Instructions for the task:
Rewrite the lines between the line containing "Task: Click the X axis arrow of the UCS icon" and the line containing "Action: (x=295, y=430)", inclusive, as a Markdown table with the columns No. and Line, numbering the rows and omitting blank lines. Leave the pictures out of the table.

Records for the task:
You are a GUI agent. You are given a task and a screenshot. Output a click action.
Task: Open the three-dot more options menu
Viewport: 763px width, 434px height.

...

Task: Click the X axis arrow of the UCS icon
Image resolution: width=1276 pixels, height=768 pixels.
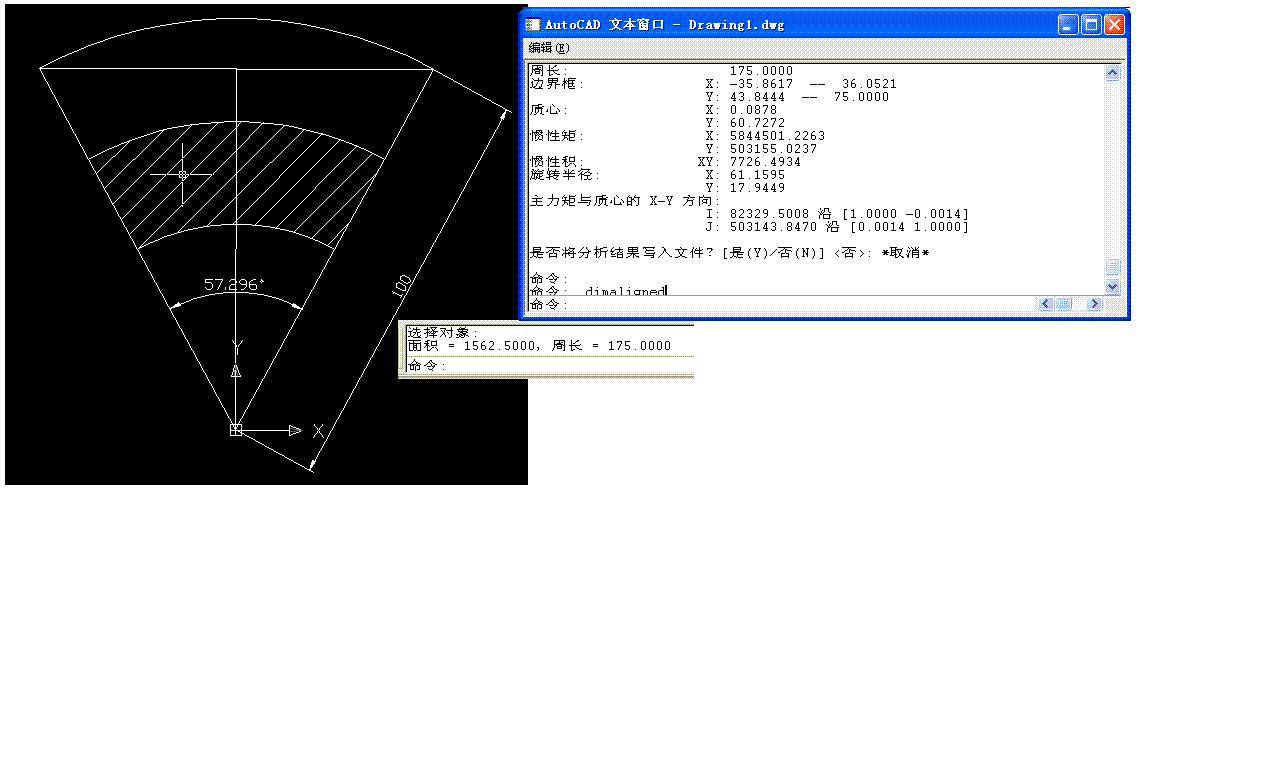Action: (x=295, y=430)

The completed task:
| No. | Line |
|---|---|
| 1 | Task: Click the X axis arrow of the UCS icon |
| 2 | Image resolution: width=1276 pixels, height=768 pixels. |
| 3 | Action: (x=295, y=430) |